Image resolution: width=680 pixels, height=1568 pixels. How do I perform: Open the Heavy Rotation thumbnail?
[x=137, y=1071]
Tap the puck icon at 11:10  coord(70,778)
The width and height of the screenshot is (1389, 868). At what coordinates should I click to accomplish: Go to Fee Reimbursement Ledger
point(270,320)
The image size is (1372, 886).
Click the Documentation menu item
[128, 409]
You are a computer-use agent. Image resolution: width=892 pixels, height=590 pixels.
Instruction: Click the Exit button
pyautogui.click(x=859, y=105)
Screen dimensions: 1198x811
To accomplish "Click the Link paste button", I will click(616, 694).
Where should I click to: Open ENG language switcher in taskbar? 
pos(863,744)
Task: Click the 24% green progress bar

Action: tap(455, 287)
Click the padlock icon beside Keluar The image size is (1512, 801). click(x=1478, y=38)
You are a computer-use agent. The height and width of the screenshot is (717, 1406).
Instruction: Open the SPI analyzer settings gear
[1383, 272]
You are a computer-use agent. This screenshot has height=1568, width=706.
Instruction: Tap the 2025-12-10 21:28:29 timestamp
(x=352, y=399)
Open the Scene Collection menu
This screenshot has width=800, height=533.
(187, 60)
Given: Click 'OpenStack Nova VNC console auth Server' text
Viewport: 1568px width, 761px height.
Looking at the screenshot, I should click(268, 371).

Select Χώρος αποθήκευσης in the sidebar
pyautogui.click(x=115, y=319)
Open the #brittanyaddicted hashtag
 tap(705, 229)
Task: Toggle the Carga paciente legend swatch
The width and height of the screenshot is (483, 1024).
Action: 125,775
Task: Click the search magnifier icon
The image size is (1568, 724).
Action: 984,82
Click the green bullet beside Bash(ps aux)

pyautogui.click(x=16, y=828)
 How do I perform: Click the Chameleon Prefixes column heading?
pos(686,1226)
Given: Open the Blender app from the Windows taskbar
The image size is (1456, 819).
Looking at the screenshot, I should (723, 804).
◆ ◆ ◆
Give the listing above as a JSON array of strings, one string per line, with blank lines left out.

[
  "Image resolution: width=680 pixels, height=1568 pixels. How do I perform: Open the Heavy Rotation thumbnail?",
  "[x=137, y=1071]",
  "Tap the puck icon at 11:10  coord(70,778)",
  "The width and height of the screenshot is (1389, 868). At what coordinates should I click to accomplish: Go to Fee Reimbursement Ledger",
  "point(270,320)",
  "The image size is (1372, 886).",
  "Click the Documentation menu item",
  "[128, 409]",
  "You are a computer-use agent. Image resolution: width=892 pixels, height=590 pixels.",
  "Instruction: Click the Exit button",
  "pyautogui.click(x=859, y=105)",
  "Screen dimensions: 1198x811",
  "To accomplish \"Click the Link paste button\", I will click(616, 694).",
  "Where should I click to: Open ENG language switcher in taskbar? ",
  "pos(863,744)",
  "Task: Click the 24% green progress bar",
  "Action: tap(455, 287)",
  "Click the padlock icon beside Keluar The image size is (1512, 801). click(x=1478, y=38)",
  "You are a computer-use agent. The height and width of the screenshot is (717, 1406).",
  "Instruction: Open the SPI analyzer settings gear",
  "[1383, 272]",
  "You are a computer-use agent. This screenshot has height=1568, width=706.",
  "Instruction: Tap the 2025-12-10 21:28:29 timestamp",
  "(x=352, y=399)",
  "Open the Scene Collection menu",
  "This screenshot has width=800, height=533.",
  "(187, 60)",
  "Given: Click 'OpenStack Nova VNC console auth Server' text",
  "Viewport: 1568px width, 761px height.",
  "Looking at the screenshot, I should click(268, 371).",
  "Select Χώρος αποθήκευσης in the sidebar",
  "pyautogui.click(x=115, y=319)",
  "Open the #brittanyaddicted hashtag",
  " tap(705, 229)",
  "Task: Toggle the Carga paciente legend swatch",
  "The width and height of the screenshot is (483, 1024).",
  "Action: 125,775",
  "Task: Click the search magnifier icon",
  "The image size is (1568, 724).",
  "Action: 984,82",
  "Click the green bullet beside Bash(ps aux)",
  "pyautogui.click(x=16, y=828)",
  " How do I perform: Click the Chameleon Prefixes column heading?",
  "pos(686,1226)",
  "Given: Open the Blender app from the Windows taskbar",
  "The image size is (1456, 819).",
  "Looking at the screenshot, I should (723, 804)."
]